◆ **Problem description**: Write the data below out again, with each line matching the original.
━━━━━ Exercise material ━━━━━
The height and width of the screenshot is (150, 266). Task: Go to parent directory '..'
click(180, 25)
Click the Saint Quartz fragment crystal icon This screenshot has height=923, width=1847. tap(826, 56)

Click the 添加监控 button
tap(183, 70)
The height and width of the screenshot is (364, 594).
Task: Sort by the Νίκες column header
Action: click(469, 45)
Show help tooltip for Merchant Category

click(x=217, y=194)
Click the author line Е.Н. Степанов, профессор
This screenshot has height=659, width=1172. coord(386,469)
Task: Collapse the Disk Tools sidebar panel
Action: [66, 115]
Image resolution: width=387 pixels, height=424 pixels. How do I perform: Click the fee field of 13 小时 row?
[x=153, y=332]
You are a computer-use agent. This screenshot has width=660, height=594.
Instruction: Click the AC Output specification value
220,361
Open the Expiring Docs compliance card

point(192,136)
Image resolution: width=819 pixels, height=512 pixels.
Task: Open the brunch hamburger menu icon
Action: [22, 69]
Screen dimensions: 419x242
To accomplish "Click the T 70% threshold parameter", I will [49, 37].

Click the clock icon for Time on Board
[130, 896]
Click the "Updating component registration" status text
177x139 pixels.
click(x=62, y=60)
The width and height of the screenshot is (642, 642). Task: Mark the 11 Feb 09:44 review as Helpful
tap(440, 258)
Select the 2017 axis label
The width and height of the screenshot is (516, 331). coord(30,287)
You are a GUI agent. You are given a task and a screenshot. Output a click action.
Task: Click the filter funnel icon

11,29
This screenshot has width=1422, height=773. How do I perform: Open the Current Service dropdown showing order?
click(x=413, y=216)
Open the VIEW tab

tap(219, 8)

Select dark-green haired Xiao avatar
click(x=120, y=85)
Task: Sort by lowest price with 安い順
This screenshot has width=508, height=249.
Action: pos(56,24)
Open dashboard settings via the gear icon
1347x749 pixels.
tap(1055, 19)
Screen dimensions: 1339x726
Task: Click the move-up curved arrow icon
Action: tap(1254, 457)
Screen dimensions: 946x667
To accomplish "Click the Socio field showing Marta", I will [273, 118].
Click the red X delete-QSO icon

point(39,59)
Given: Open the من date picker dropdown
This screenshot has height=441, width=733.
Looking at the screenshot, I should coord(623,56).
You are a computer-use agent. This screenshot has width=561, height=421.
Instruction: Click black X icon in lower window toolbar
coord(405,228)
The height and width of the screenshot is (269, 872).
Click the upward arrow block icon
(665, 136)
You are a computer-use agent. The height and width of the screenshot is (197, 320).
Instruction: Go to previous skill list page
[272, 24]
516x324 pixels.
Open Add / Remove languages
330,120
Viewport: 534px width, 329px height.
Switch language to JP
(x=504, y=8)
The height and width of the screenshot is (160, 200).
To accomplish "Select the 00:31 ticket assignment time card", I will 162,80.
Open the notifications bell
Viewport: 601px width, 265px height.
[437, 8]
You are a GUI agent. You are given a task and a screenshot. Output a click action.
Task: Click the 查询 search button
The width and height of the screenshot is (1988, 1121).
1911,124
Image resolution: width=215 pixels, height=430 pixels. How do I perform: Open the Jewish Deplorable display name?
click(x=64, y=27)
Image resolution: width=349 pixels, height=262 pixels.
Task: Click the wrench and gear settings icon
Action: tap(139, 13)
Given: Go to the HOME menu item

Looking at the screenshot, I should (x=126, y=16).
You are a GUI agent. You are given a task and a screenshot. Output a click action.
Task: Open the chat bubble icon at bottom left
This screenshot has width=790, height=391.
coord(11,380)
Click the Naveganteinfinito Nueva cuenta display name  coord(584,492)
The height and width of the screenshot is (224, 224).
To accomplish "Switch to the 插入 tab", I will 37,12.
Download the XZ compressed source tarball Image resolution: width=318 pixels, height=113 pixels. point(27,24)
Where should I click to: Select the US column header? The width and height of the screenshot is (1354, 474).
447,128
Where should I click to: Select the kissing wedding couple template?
━━━━━
◆ **Response**:
The height and width of the screenshot is (150, 266). Task: Go to parent directory '..'
click(180, 25)
Click the Saint Quartz fragment crystal icon This screenshot has height=923, width=1847. tap(826, 56)

Click the 添加监控 button
tap(183, 70)
The height and width of the screenshot is (364, 594).
Task: Sort by the Νίκες column header
Action: click(469, 45)
Show help tooltip for Merchant Category

click(x=217, y=194)
Click the author line Е.Н. Степанов, профессор
This screenshot has height=659, width=1172. coord(386,469)
Task: Collapse the Disk Tools sidebar panel
Action: [66, 115]
Image resolution: width=387 pixels, height=424 pixels. How do I perform: Click the fee field of 13 小时 row?
[x=153, y=332]
You are a computer-use agent. This screenshot has width=660, height=594.
Instruction: Click the AC Output specification value
220,361
Open the Expiring Docs compliance card

point(192,136)
Image resolution: width=819 pixels, height=512 pixels.
Task: Open the brunch hamburger menu icon
Action: [22, 69]
Screen dimensions: 419x242
To accomplish "Click the T 70% threshold parameter", I will [49, 37].

Click the clock icon for Time on Board
[130, 896]
Click the "Updating component registration" status text
177x139 pixels.
click(x=62, y=60)
The width and height of the screenshot is (642, 642). Task: Mark the 11 Feb 09:44 review as Helpful
tap(440, 258)
Select the 2017 axis label
The width and height of the screenshot is (516, 331). coord(30,287)
You are a GUI agent. You are given a task and a screenshot. Output a click action.
Task: Click the filter funnel icon

11,29
This screenshot has width=1422, height=773. How do I perform: Open the Current Service dropdown showing order?
click(x=413, y=216)
Open the VIEW tab

tap(219, 8)

Select dark-green haired Xiao avatar
click(x=120, y=85)
Task: Sort by lowest price with 安い順
This screenshot has width=508, height=249.
Action: pos(56,24)
Open dashboard settings via the gear icon
1347x749 pixels.
tap(1055, 19)
Screen dimensions: 1339x726
Task: Click the move-up curved arrow icon
Action: tap(1254, 457)
Screen dimensions: 946x667
To accomplish "Click the Socio field showing Marta", I will [273, 118].
Click the red X delete-QSO icon

point(39,59)
Given: Open the من date picker dropdown
This screenshot has height=441, width=733.
Looking at the screenshot, I should coord(623,56).
You are a computer-use agent. This screenshot has width=561, height=421.
Instruction: Click black X icon in lower window toolbar
coord(405,228)
The height and width of the screenshot is (269, 872).
Click the upward arrow block icon
(665, 136)
You are a computer-use agent. The height and width of the screenshot is (197, 320).
Instruction: Go to previous skill list page
[272, 24]
516x324 pixels.
Open Add / Remove languages
330,120
Viewport: 534px width, 329px height.
Switch language to JP
(x=504, y=8)
The height and width of the screenshot is (160, 200).
To accomplish "Select the 00:31 ticket assignment time card", I will 162,80.
Open the notifications bell
Viewport: 601px width, 265px height.
[437, 8]
You are a GUI agent. You are given a task and a screenshot. Output a click action.
Task: Click the 查询 search button
The width and height of the screenshot is (1988, 1121).
1911,124
Image resolution: width=215 pixels, height=430 pixels. How do I perform: Open the Jewish Deplorable display name?
click(x=64, y=27)
Image resolution: width=349 pixels, height=262 pixels.
Task: Click the wrench and gear settings icon
Action: tap(139, 13)
Given: Go to the HOME menu item

Looking at the screenshot, I should (x=126, y=16).
You are a GUI agent. You are given a task and a screenshot. Output a click action.
Task: Open the chat bubble icon at bottom left
This screenshot has width=790, height=391.
coord(11,380)
Click the Naveganteinfinito Nueva cuenta display name  coord(584,492)
The height and width of the screenshot is (224, 224).
To accomplish "Switch to the 插入 tab", I will 37,12.
Download the XZ compressed source tarball Image resolution: width=318 pixels, height=113 pixels. point(27,24)
Where should I click to: Select the US column header? The width and height of the screenshot is (1354, 474).
447,128
Where should I click to: Select the kissing wedding couple template?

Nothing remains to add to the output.